■ **ACTIVITY**:
Starting at the line below with "Given: Collapse the Network tree section" and stopping at the line with "The height and width of the screenshot is (704, 1813).", please print each line exactly, those two included, and skip every picture.

■ **INPUT MATERIAL**:
※
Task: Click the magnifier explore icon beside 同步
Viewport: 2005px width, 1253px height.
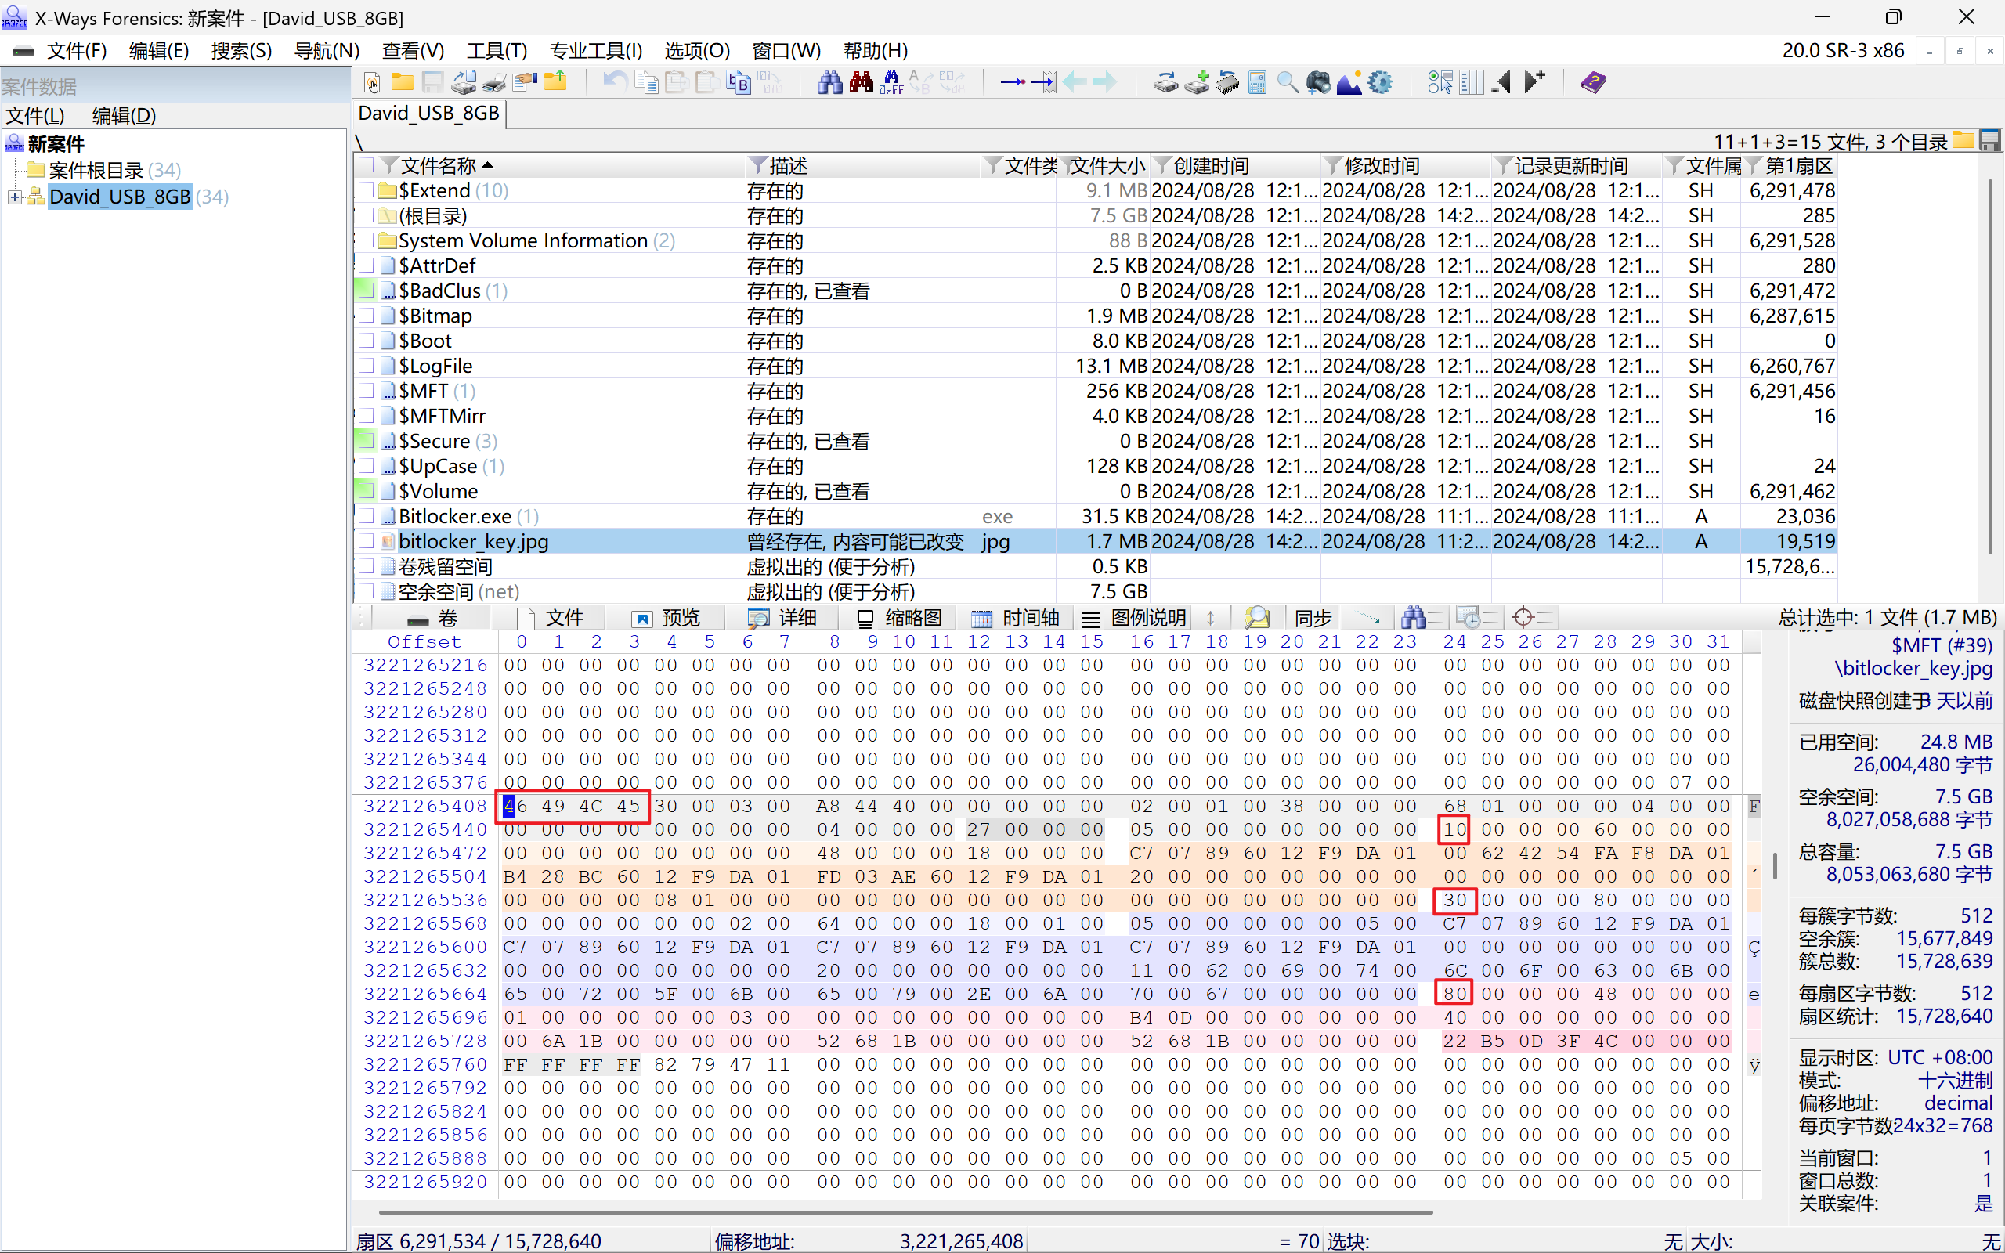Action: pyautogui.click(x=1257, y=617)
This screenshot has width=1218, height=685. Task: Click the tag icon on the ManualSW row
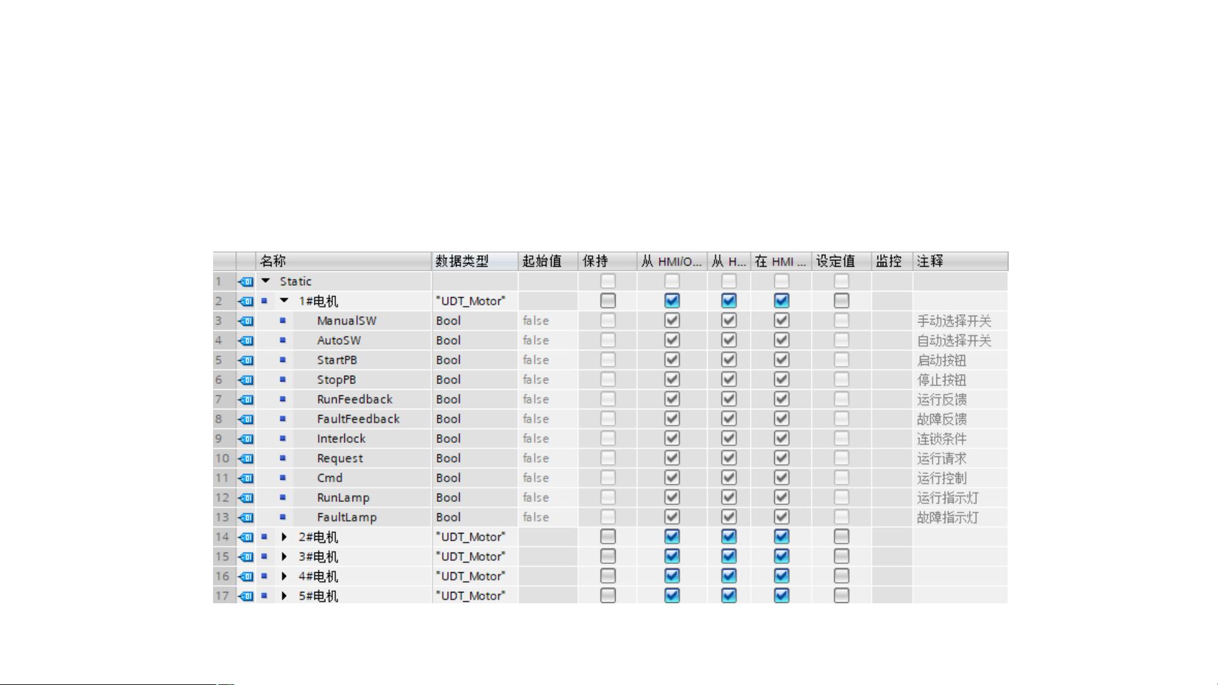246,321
※
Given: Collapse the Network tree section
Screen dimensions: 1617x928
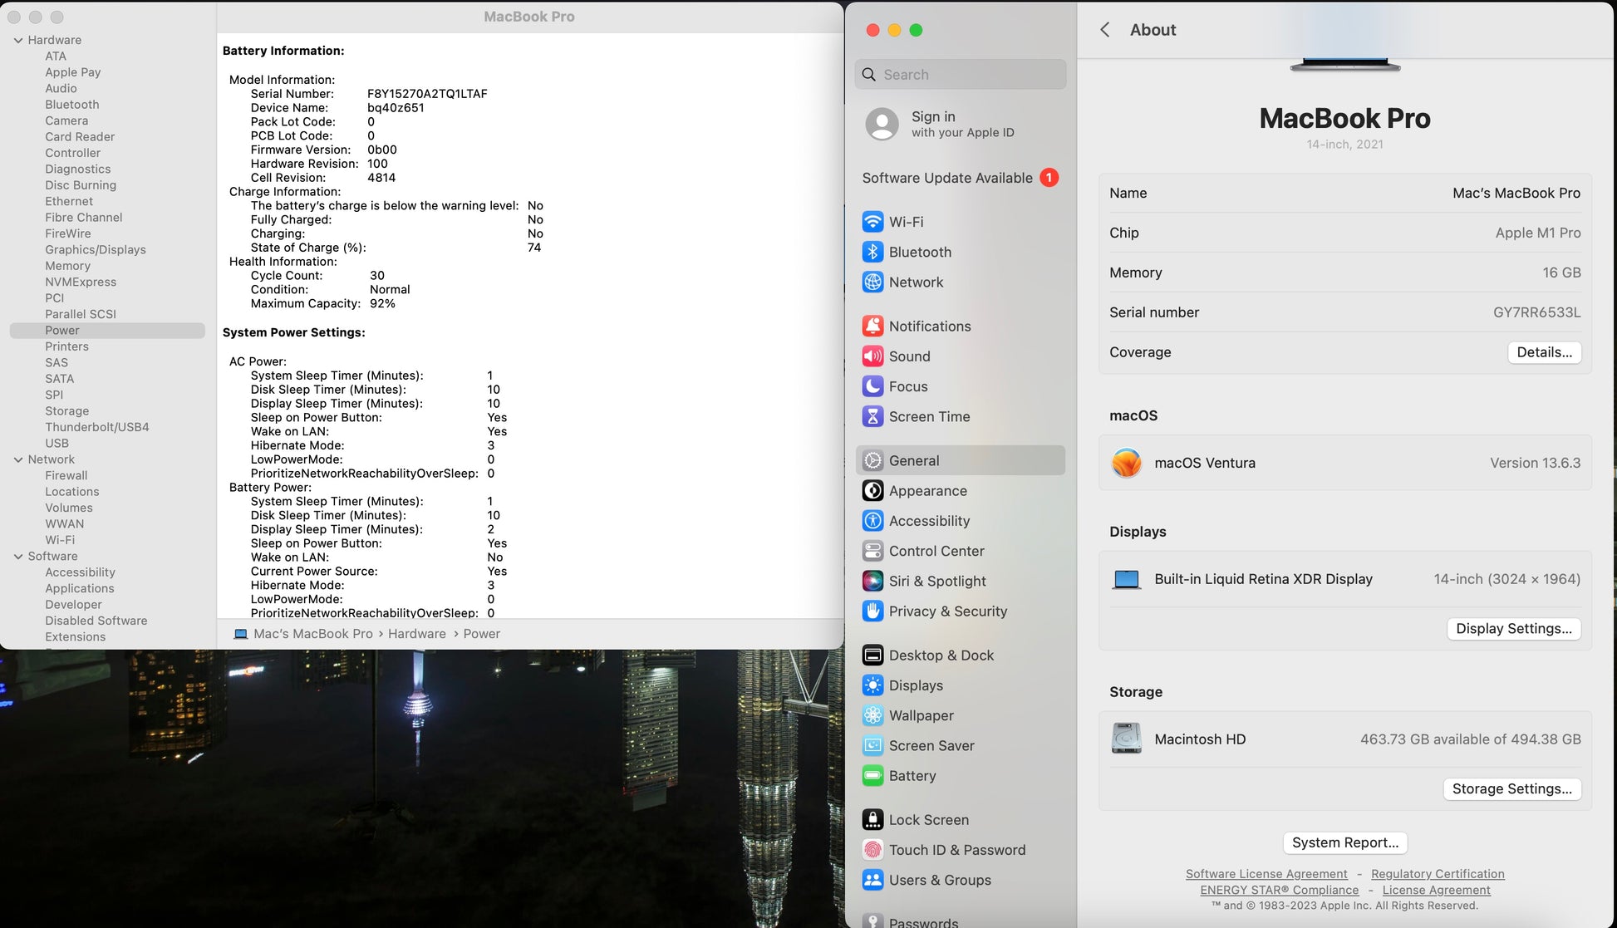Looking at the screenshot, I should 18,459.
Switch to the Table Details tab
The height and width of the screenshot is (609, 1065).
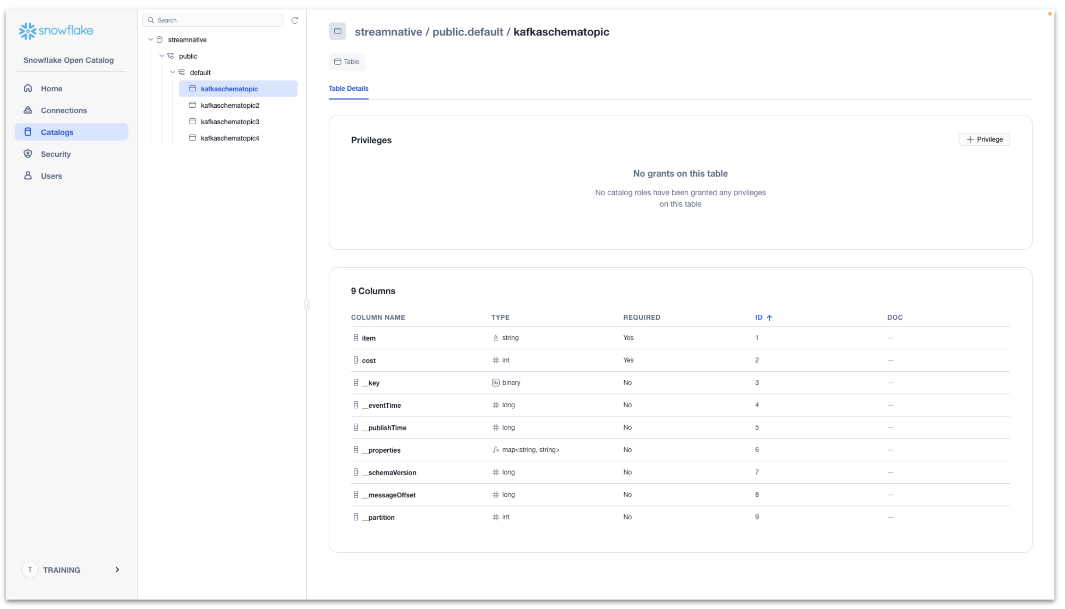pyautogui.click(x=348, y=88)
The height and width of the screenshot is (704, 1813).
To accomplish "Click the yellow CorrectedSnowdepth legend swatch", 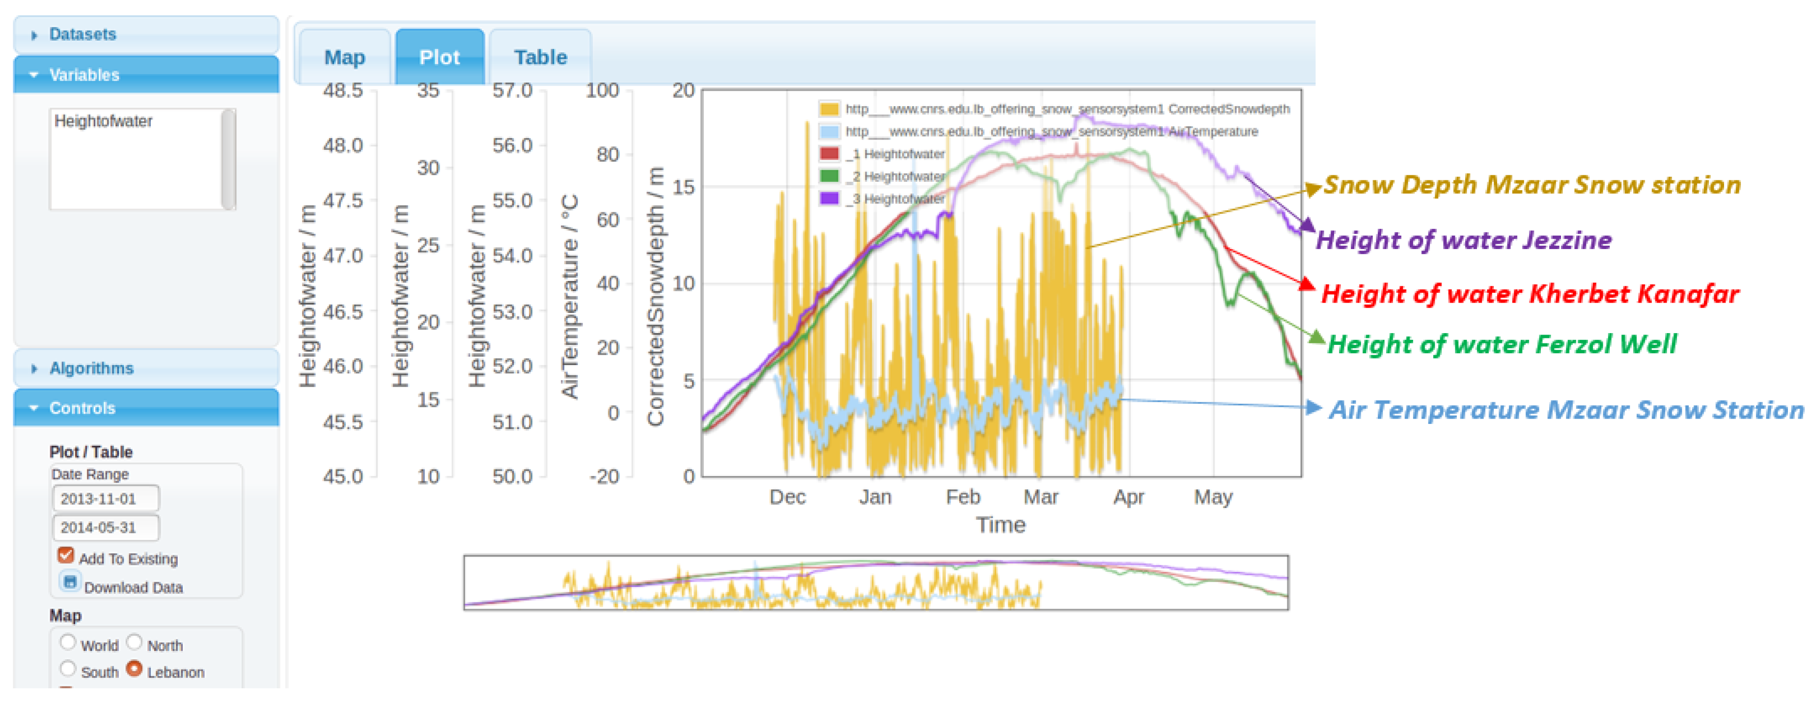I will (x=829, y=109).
※
■ **RESPONSE AREA**:
Given: Collapse the Network tree section
Screen dimensions: 1617x928
Looking at the screenshot, I should 18,459.
Switch to the Table Details tab
The height and width of the screenshot is (609, 1065).
pyautogui.click(x=348, y=88)
The height and width of the screenshot is (704, 1813).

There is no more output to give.